WORK REQUEST:
Print the data exactly as it appears, keeping every word.

:: STORED DATA

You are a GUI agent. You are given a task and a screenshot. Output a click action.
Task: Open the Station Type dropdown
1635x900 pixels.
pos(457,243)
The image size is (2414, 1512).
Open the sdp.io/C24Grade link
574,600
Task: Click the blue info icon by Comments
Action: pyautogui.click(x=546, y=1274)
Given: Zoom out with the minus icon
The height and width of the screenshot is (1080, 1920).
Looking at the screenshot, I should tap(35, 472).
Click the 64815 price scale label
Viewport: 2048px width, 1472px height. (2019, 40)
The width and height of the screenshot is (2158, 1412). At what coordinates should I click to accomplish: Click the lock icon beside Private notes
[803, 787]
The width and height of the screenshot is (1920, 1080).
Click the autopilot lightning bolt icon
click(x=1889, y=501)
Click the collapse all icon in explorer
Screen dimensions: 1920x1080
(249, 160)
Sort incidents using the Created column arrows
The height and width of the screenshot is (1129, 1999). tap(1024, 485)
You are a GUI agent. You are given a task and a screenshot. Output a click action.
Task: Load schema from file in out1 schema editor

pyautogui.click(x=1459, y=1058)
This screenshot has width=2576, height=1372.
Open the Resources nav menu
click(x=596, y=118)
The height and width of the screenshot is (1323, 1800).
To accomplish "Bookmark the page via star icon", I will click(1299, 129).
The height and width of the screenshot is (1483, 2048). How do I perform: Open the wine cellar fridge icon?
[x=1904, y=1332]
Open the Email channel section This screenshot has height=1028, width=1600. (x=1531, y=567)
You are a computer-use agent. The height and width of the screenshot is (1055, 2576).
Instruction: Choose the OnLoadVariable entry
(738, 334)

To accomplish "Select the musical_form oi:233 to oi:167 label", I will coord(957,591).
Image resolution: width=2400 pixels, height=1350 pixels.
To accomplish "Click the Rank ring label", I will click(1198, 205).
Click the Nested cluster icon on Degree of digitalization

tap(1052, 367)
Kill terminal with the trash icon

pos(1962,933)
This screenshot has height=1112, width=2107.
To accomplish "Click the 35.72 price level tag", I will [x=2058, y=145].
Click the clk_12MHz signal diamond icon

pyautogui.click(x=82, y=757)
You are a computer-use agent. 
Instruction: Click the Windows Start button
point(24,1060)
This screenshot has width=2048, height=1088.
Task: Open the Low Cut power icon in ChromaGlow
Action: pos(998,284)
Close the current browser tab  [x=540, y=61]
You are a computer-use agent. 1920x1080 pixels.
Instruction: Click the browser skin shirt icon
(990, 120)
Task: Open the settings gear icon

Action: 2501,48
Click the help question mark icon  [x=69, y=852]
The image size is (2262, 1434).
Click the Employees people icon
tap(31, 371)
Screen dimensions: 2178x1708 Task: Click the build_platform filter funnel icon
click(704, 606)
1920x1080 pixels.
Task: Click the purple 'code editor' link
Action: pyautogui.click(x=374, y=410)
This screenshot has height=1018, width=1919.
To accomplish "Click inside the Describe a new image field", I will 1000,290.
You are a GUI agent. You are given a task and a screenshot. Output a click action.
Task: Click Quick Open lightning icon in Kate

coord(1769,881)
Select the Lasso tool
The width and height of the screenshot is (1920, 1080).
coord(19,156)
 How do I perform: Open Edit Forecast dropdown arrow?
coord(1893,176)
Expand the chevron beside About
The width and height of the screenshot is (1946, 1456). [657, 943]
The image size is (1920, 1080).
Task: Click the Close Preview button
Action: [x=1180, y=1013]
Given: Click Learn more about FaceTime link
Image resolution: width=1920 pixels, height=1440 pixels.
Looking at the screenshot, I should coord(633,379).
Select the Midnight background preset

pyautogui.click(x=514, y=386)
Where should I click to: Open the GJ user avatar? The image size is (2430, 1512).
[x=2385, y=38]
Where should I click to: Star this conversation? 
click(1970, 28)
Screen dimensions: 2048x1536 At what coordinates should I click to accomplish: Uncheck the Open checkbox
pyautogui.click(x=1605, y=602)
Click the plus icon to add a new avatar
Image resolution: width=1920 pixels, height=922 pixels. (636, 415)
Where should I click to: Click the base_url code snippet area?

::::

OUTPUT:
You are a GUI agent. You are given a task and a screenshot. Output a click action.
Task: Open the Station Type dropdown
1635x900 pixels.
pos(457,243)
The image size is (2414, 1512).
Open the sdp.io/C24Grade link
574,600
Task: Click the blue info icon by Comments
Action: pyautogui.click(x=546, y=1274)
Given: Zoom out with the minus icon
The height and width of the screenshot is (1080, 1920).
Looking at the screenshot, I should tap(35, 472).
Click the 64815 price scale label
Viewport: 2048px width, 1472px height. (2019, 40)
The width and height of the screenshot is (2158, 1412). At what coordinates should I click to accomplish: Click the lock icon beside Private notes
[803, 787]
The width and height of the screenshot is (1920, 1080).
Click the autopilot lightning bolt icon
click(x=1889, y=501)
Click the collapse all icon in explorer
Screen dimensions: 1920x1080
(249, 160)
Sort incidents using the Created column arrows
The height and width of the screenshot is (1129, 1999). tap(1024, 485)
You are a GUI agent. You are given a task and a screenshot. Output a click action.
Task: Load schema from file in out1 schema editor

pyautogui.click(x=1459, y=1058)
This screenshot has width=2576, height=1372.
Open the Resources nav menu
click(x=596, y=118)
The height and width of the screenshot is (1323, 1800).
To accomplish "Bookmark the page via star icon", I will click(1299, 129).
The height and width of the screenshot is (1483, 2048). How do I perform: Open the wine cellar fridge icon?
[x=1904, y=1332]
Open the Email channel section This screenshot has height=1028, width=1600. (x=1531, y=567)
You are a computer-use agent. The height and width of the screenshot is (1055, 2576).
Instruction: Choose the OnLoadVariable entry
(738, 334)

To accomplish "Select the musical_form oi:233 to oi:167 label", I will coord(957,591).
Image resolution: width=2400 pixels, height=1350 pixels.
To accomplish "Click the Rank ring label", I will click(1198, 205).
Click the Nested cluster icon on Degree of digitalization

tap(1052, 367)
Kill terminal with the trash icon

pos(1962,933)
This screenshot has height=1112, width=2107.
To accomplish "Click the 35.72 price level tag", I will [x=2058, y=145].
Click the clk_12MHz signal diamond icon

pyautogui.click(x=82, y=757)
You are a computer-use agent. 
Instruction: Click the Windows Start button
point(24,1060)
This screenshot has width=2048, height=1088.
Task: Open the Low Cut power icon in ChromaGlow
Action: pos(998,284)
Close the current browser tab  [x=540, y=61]
You are a computer-use agent. 1920x1080 pixels.
Instruction: Click the browser skin shirt icon
(990, 120)
Task: Open the settings gear icon

Action: 2501,48
Click the help question mark icon  [x=69, y=852]
The image size is (2262, 1434).
Click the Employees people icon
tap(31, 371)
Screen dimensions: 2178x1708 Task: Click the build_platform filter funnel icon
click(704, 606)
1920x1080 pixels.
Task: Click the purple 'code editor' link
Action: pyautogui.click(x=374, y=410)
This screenshot has height=1018, width=1919.
To accomplish "Click inside the Describe a new image field", I will 1000,290.
You are a GUI agent. You are given a task and a screenshot. Output a click action.
Task: Click Quick Open lightning icon in Kate

coord(1769,881)
Select the Lasso tool
The width and height of the screenshot is (1920, 1080).
coord(19,156)
 How do I perform: Open Edit Forecast dropdown arrow?
coord(1893,176)
Expand the chevron beside About
The width and height of the screenshot is (1946, 1456). [657, 943]
The image size is (1920, 1080).
Task: Click the Close Preview button
Action: [x=1180, y=1013]
Given: Click Learn more about FaceTime link
Image resolution: width=1920 pixels, height=1440 pixels.
Looking at the screenshot, I should coord(633,379).
Select the Midnight background preset

pyautogui.click(x=514, y=386)
Where should I click to: Open the GJ user avatar? The image size is (2430, 1512).
[x=2385, y=38]
Where should I click to: Star this conversation? 
click(1970, 28)
Screen dimensions: 2048x1536 At what coordinates should I click to accomplish: Uncheck the Open checkbox
pyautogui.click(x=1605, y=602)
Click the plus icon to add a new avatar
Image resolution: width=1920 pixels, height=922 pixels. (636, 415)
Where should I click to: Click the base_url code snippet area?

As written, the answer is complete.